O comentário de Rebeca me deixa chocada e emocionada. Então ela pesquisava sobre a minha vida "secreta" de escritora. Onde uso nosso outro sobrenome e nunca faço aparições públicas.

Achava que não tinha seu apoio.

- Estava lá, mas...

Nós éramos como melhores amigas. Sabíamos cada detalhe uma da outra. Até eu entrar no primeiro avião de volta para casa e abandonar Nova York para sempre. Acho que é por isso que para ela sei que posso confessar a verdade.

- Eu fraquejei e dormi com alguém famoso. -me culpo mentalente por ter tido a melhor noite da minha vida quando meu irmão precisava de mim.

- Calma. -sua voz suave me acalma como antigamente.- Usou camisinha?

- Sim, estou mais preocupada em sair em alguma revista não com isso.

- DST e gravidez são mais importantes que isso.

- Quando foi que você ficou mais responsável que eu?

- No dia que você me deixou e tive que encarar o mundo sozinha.

- Tinha 22 anos já, não seja tão dramática. -um silêncio constrangedor se instala entres nós e penso que foi besteira minha ter desabafado.

- O quão famoso? Te conhecendo não deve ter sido nada demais, sempre gostou de discrição. -volta ao assunto mostrando que ainda se importa.

- Você conhece o BTS?

- Desligo agora se me disser que dormiu com Jeon Jungkook. -seu piti me arranca uma risada no meio de todo esse caos.

- Por Deus, não! -vejo o médico sair do quarto me dando um sorriso sem graça, acredito que meu irmão não esteja no meu melhor humor.- Park. -respondo somente o sobrenome tentando ser um pouco discreta quando ela insiste em saber.

- Valei-me senhor!

Tenho certeza que ela está se abanando nesse momento. Rio comigo mesma no corredor. Rebeca me consola e tenta colocar na minha cabeça que não tinha como eu saber. Então não devo me culpar. O que mais me deixa feliz não é seu conselho e sim o fato desta ser a conversa mais longa que temos em três anos. No casamento de Renato ela não pode ir por estar em um desfile. Desligo a ligação e volto para dentro do quarto. Vejo que Renato não quer conversar. Está nitidamente transtornado e tentar conversar só geraria confusão.

Cada dia que passava, enquanto Renato melhorava e inclusive foi liberado, Hong-joo não dava nenhum sinal. Nada. Estava realmente parada no tempo e meu irmão seguiu pelo mesmo caminho. Ia para casa quando eu o forçava para tomar banho e comer. Ou quando tinha alguma reunião importante da empresa. Até o dia que fui expulsa de estar por perto.

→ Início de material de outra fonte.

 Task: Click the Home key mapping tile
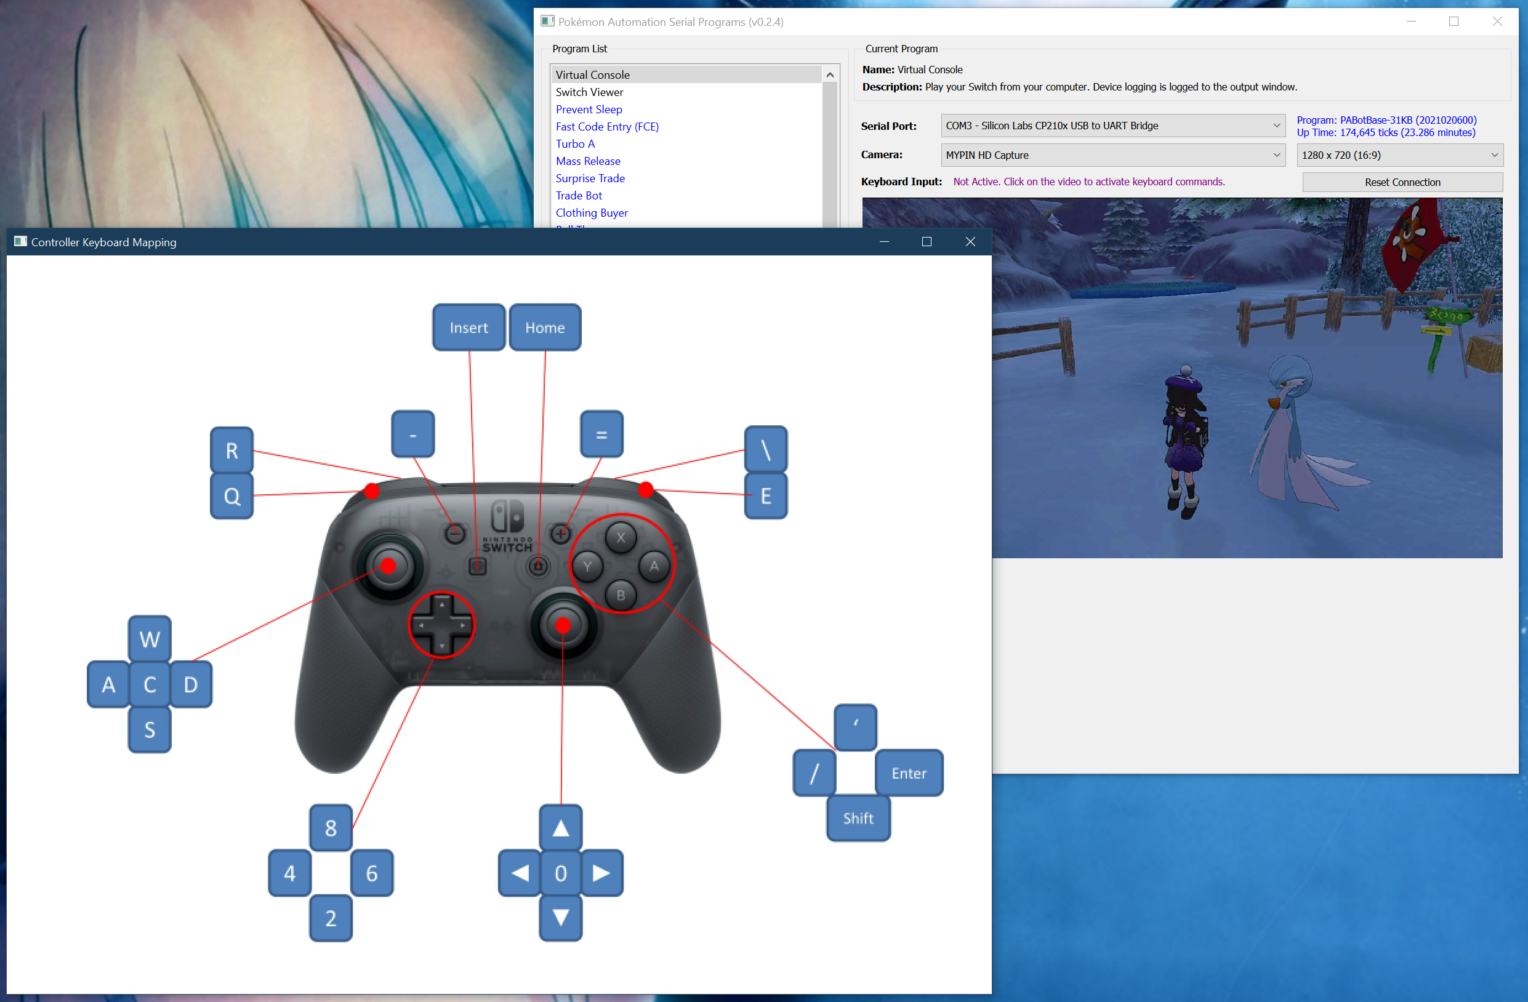click(544, 327)
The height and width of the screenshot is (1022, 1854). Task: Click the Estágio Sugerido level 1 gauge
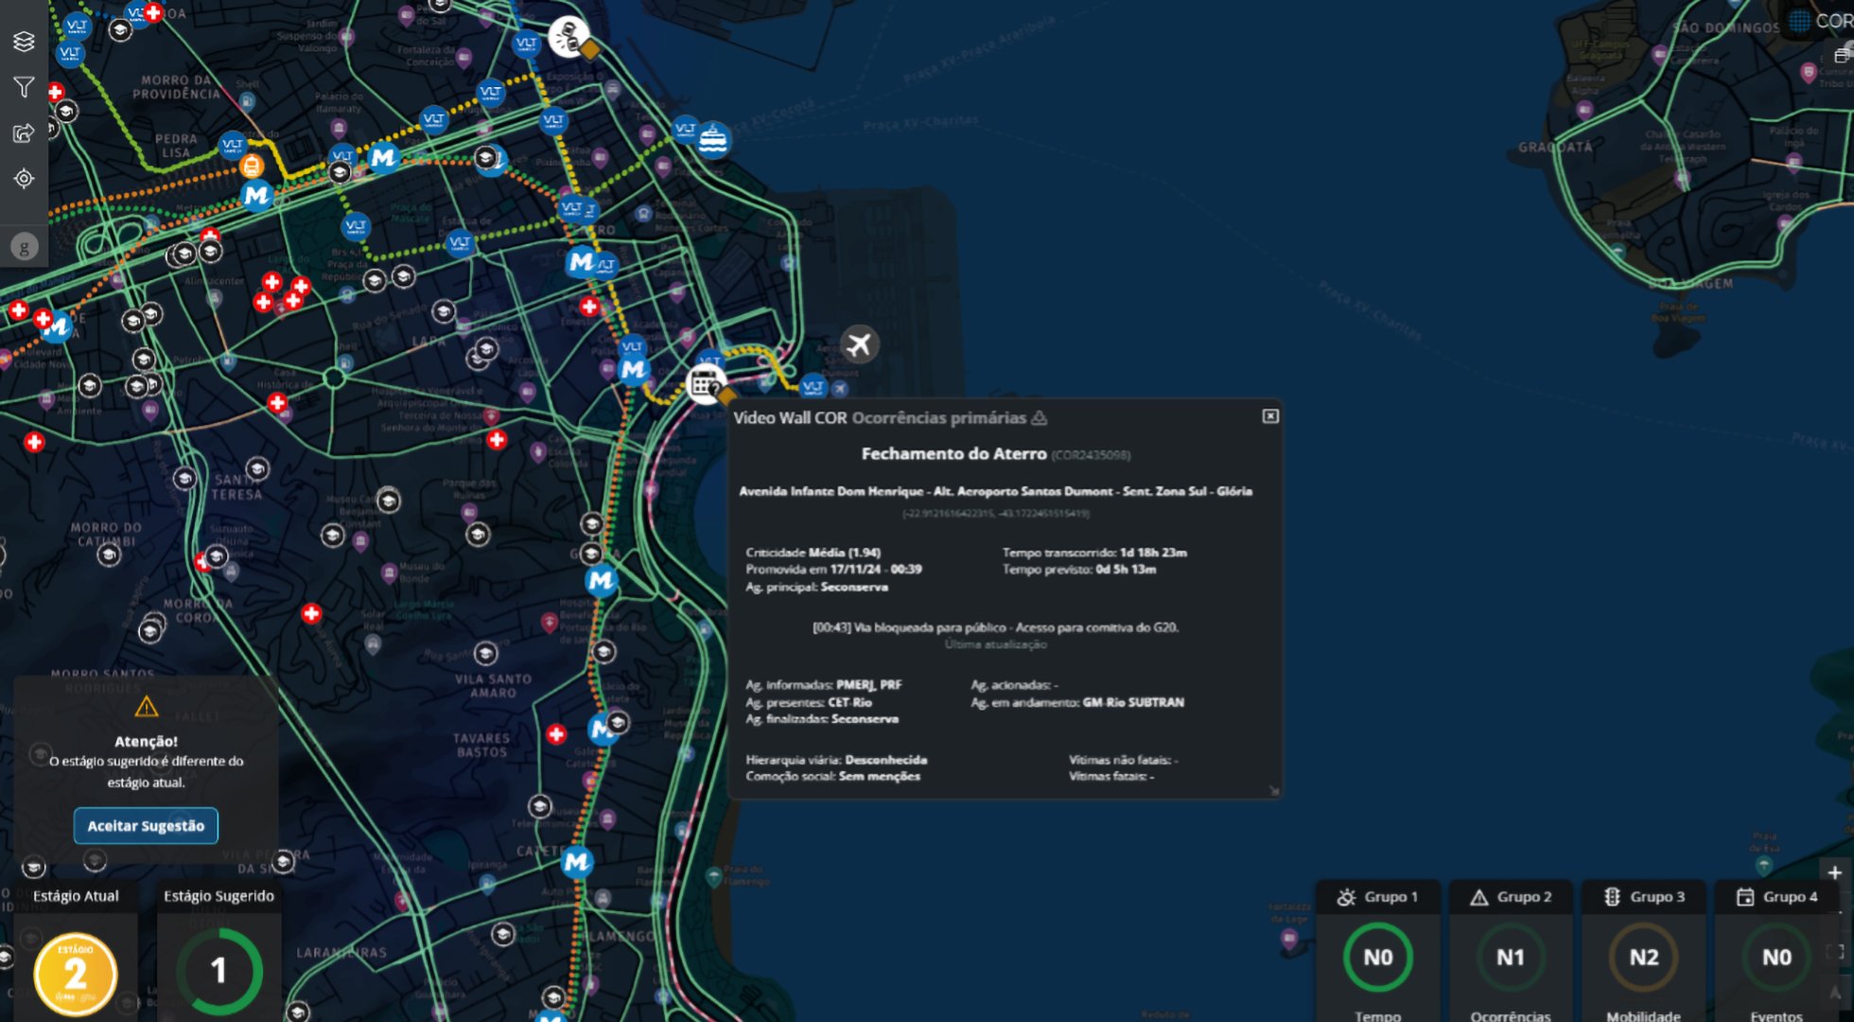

O flagrei trabalhando no hospital para não sair do lado dela. Brigamos pela primeira vez em muito tempo. Por mais que entendesse sua preocupação, estava lá para ajudá-lo. Mesmo assim ele não falava comigo, quando me respondia era um milagre e na maioria eram resmungos. Deveria ter ficado, mas não aguentava mais suportar aquilo sozinha. A única pessoa que tentou me consolar um pouco foi o médico deles. Minha irmã e minha melhor amiga estavam em um fuso horário completamente diferente do meu. O tempo realmente não estava a nosso favor.

Estou no aeroporto esperando que anunciem meu voo quando meu telefone toca. Até o último momento desejei que fosse Renato. Uma simples palavra, mudava de ideia na hora, mas não. Era Jimin. Confesso que tentei conversar com ele algumas vezes, mas todo meu medo me impedia. E não queria que se preocupasse com um problema que não era dele.

- Desculpe Jimin, mas é melhor assim. -deixo tocar até cair na caixa postal.

Meu voo é anunciado quando meu celular toca mais uma vez. Solto o telefone dentro da bolsa e caminho para o portão. Pronta para deixar a Coreia.